From an HLA-typing perspective there are three main types of dropouts: both alleles drop out completely (locus dropout), one allele is amplified (and later successfully sequenced) but the signal for the other allele is missing completely (allele dropout), or one or both alleles are only partially amplified and/or sequenced (partial dropout). All three cases can be caused by issues in the pre-sequencing steps of the workflow. A locus dropout is very easy to detect at the end of the workflow, but the affected samples or loci need to be re-processed and re-sequenced in most cases, which can be very time consuming. This type of dropout can be caused by a long list of errors, ranging from input DNA issues, to primer design problems or even instrument malfunction or human error. An allele dropout is much harder to detect, as it can be basically indistinguishable from a homozygous result. Allele dropouts can be caused by technical errors (e.g., thermocycler malfunction or human error), protocol-related issues (e.g., primer design problems), or allele-related issues (e.g., novel variant in primer binding site). Although most cases of allele dropouts are likely PCR-related and generally can be considered extreme cases of allele imbalance, it needs to be noted that in some blood cancers (e.g., acute lymphocytic leukemia) and other cancer types, false homozygous HLA typing results due to chromosome 6 loss in cancer affected cells have also been reported [22].

2.2.2. Imbalance

Although some level of imbalance between amplicons within the same PCR reaction is expected even under ideal conditions, a high level of amplification imbalance can cause difficulties during HLA genotyping. When HLA alleles are amplified using a single pair of primers (either to amplify a partial gene sequence or the whole gene using, e.g., long range PCR), the main concern is imbalance between the two chromosomes. While most Sanger sequencing methods need a minimum of 5–20% minor signal strength for detecting the weaker signal, in some NGS-based HLA-typing methods, detectable imbalance as low as 2% have been reported [23]. Other studies put the safe level of allele imbalance between 20% and 25% [24, 25], so it needs to be noted that the level of acceptable imbalance for reliable detection of minor alleles might highly depend on the exact protocol (e.g., average coverage depth and targeting strategy), data characteristics (e.g., noise and artifact read percentage) and typing method used in the workflow. If multiplex PCR is used, amplification imbalance between amplicons derived from different chromosomes and between amplicons originating from the same chromosome can potentially be observed. Balance between amplicons is influenced by several factors. In a high number of cases, amplification imbalance is primer related. The high diversity of HLA alleles combined with the presence of homologous genes and pseudogenes make primer design for HLA loci difficult. Lack of sequence information for untranslated, non-coding, and even exonic regions in and near HLA alleles provides an additional challenge.

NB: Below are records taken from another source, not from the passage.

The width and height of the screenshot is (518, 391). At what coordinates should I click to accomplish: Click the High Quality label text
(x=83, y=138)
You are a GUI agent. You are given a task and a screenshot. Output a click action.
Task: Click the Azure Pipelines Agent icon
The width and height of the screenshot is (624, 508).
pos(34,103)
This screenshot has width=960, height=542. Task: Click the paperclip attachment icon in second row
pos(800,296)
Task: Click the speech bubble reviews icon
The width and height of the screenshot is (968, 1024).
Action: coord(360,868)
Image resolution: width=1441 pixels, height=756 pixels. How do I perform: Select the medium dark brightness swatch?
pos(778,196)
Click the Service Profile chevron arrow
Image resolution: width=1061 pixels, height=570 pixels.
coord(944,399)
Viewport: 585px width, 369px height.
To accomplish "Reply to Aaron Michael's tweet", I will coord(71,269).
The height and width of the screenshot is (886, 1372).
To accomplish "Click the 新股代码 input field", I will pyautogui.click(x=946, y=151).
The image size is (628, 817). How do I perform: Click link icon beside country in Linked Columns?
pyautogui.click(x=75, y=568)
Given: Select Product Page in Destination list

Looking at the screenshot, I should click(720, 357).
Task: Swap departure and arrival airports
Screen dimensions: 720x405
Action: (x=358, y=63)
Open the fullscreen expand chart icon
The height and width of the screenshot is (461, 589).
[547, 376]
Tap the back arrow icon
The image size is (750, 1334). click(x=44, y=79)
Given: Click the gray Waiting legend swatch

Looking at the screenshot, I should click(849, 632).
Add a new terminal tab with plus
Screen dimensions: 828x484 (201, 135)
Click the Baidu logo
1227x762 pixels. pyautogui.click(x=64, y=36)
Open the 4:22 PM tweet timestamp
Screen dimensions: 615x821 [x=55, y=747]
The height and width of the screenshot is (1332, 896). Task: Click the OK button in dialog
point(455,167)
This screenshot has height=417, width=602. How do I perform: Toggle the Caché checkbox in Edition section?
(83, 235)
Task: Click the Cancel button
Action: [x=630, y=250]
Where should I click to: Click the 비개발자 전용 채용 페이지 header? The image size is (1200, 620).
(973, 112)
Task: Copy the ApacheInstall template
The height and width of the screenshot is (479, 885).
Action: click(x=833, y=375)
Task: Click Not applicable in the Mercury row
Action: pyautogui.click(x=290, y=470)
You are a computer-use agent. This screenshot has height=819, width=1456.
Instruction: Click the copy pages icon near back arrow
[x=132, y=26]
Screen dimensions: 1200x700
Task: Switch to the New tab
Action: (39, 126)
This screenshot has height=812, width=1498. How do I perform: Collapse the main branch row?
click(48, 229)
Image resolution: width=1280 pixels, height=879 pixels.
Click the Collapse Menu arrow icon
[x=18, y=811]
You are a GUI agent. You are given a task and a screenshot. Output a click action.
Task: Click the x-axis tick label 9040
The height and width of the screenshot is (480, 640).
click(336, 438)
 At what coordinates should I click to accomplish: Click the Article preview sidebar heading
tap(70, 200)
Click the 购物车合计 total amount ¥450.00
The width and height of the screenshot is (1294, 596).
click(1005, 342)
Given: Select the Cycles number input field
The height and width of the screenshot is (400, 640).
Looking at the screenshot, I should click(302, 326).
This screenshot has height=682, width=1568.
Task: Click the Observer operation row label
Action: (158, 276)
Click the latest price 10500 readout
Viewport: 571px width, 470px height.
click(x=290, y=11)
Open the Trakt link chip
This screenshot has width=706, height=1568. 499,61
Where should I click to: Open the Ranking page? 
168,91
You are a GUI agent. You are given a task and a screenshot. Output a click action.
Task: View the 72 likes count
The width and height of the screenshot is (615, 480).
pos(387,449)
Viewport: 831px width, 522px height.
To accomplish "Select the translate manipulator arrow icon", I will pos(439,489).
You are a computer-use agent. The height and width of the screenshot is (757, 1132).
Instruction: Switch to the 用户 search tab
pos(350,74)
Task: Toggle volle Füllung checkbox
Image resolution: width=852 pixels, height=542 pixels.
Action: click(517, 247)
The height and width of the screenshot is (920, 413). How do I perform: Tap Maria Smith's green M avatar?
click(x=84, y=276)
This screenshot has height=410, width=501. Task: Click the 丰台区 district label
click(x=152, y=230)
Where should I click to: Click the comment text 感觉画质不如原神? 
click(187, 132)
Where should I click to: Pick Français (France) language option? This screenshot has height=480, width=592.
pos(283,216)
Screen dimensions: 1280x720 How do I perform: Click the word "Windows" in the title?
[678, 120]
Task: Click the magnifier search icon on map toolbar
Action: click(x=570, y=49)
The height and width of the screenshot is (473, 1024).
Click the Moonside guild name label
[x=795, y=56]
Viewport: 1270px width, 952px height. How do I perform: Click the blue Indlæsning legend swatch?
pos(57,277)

Also, in many cases, multiple primer pairs are used for capturing multiple loci or simply all possible allele combinations and/or the whole gene sequence for a single locus that adds another layer of complexity to the primer selection and PCR optimization steps [19, 25]. Even if all available information is considered and the theoretically best primers have been designed for a specific workflow, it is always possible that previously unidentified novelties are present at or near the primer site in a specific sample that can significantly lower the efficiency of primer binding or even inhibit amplification altogether [2629].

2.2.3. PCR crossover

PCR crossover artifacts can be generated by incomplete primer extension. After successful primer annealing, the extension step finishes prematurely. The resulting partial amplicon then re-anneals in the next cycle to a second amplicon and another extension cycle is started using this re-annealed partial amplicon as a starting point. The “target” of re-annealing can be either in a copy of the original contig or in the contig originating from the other chromosome (or even in contigs from other homologous amplified or co-amplified genes). As one of the possible causes behind incomplete extension is the annealing of already amplified complementary sequences and the concentration of these templates is the highest at the end of the PCR process, most PCR crossover artifacts are generated in the last few cycles of PCR. Reducing the number of amplification cycles can greatly reduce the amount of PCR crossover artifacts [30]. Both crossovers between homologous loci and between the two alleles within the same HLA loci [23] have been reported. Even crossover artifacts corresponding to HLA alleles found in the IMGT/HLA database have been described [30].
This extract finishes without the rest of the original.